A worker’s immediate supervisor plays a huge role. If he or she is inspiring and embraces creativity, that will trickle down to employees. If not, these leaders should be taught how to foster creativity, says Zhou.

These lessons haven’t been lost on corporate America. Companies like Google have started to embrace autonomy, giving employees time to pitch and work on their own projects. Zappos introduced a new self-management system, Holacracy, while Southwest Airlines encourages its employees to express themselves creatively. One video of a flight attendant rapping the plane’s safety information went viral.

Cotto says she’s hearing more and more of her clients, millennials especially, ask questions like “Am I happy at work?

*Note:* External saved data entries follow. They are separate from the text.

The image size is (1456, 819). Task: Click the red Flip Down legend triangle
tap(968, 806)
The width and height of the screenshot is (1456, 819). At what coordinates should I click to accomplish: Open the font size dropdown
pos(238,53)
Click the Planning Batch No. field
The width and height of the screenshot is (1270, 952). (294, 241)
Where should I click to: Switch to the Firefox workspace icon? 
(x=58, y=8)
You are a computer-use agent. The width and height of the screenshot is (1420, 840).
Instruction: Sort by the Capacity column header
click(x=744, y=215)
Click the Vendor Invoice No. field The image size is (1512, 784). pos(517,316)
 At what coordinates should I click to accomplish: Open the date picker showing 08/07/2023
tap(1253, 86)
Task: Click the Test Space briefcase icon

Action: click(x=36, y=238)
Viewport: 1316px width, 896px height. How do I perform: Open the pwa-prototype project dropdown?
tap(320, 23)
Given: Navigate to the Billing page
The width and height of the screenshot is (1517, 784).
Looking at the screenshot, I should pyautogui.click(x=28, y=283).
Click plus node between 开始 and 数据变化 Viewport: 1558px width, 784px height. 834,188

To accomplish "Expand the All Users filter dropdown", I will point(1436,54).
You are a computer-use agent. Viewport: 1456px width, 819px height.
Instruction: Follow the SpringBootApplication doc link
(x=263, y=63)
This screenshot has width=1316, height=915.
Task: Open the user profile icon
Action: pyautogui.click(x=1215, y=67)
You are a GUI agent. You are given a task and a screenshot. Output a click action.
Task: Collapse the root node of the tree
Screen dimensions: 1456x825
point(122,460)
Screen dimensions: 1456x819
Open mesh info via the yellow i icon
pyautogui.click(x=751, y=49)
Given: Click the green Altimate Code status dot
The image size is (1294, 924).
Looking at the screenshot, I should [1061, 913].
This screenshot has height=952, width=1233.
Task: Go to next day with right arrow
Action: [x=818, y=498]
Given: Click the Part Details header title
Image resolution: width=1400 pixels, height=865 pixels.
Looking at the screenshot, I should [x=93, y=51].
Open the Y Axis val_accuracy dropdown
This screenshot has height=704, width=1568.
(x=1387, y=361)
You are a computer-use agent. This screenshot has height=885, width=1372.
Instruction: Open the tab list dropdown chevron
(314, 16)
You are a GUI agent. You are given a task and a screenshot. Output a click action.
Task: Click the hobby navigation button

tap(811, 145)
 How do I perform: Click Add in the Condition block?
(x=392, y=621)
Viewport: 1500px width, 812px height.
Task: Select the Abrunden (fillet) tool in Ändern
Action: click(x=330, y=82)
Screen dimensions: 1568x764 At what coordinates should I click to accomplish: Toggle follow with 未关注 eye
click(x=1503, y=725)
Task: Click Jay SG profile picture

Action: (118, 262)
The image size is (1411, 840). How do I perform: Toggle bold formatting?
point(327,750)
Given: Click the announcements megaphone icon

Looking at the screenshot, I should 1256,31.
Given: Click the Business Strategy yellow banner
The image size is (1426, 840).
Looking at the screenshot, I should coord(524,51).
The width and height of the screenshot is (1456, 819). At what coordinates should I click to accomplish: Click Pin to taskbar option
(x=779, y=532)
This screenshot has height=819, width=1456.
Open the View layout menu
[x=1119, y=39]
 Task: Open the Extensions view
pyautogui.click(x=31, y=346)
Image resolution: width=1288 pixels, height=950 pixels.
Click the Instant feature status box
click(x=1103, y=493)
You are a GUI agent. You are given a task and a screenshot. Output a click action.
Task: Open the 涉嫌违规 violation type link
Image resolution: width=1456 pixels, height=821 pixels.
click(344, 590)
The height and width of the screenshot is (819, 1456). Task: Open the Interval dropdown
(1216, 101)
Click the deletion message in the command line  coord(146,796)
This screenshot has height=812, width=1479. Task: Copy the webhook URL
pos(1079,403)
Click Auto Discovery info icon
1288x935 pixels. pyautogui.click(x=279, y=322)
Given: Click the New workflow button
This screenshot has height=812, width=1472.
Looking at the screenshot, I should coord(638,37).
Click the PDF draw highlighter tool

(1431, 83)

What is it that I really want?” and, “Is this job really helping me make a mark?” A lot of people simply stay where they are, unhappy, because they’re unaware of the options available to them, Cotto says. She asks clients to create a Pinterest board, pinning images that appeal to them, then looking for patterns and themes.

“I hear a lot of ‘shoulds’ with my clients,” she says. “People create an entire career on what their mom told them they should do because it’s a safe and secure job. Or, they don’t act on longings they’ve had.” For many, clues abound about what they really want to be doing — but those hints go unheeded. “Most of the time you’re just too busy to pay attention,” Cotto says.


Deborah Lynn Blumberg is a Houston-based freelance writer specializing in health and wellness and business and finance.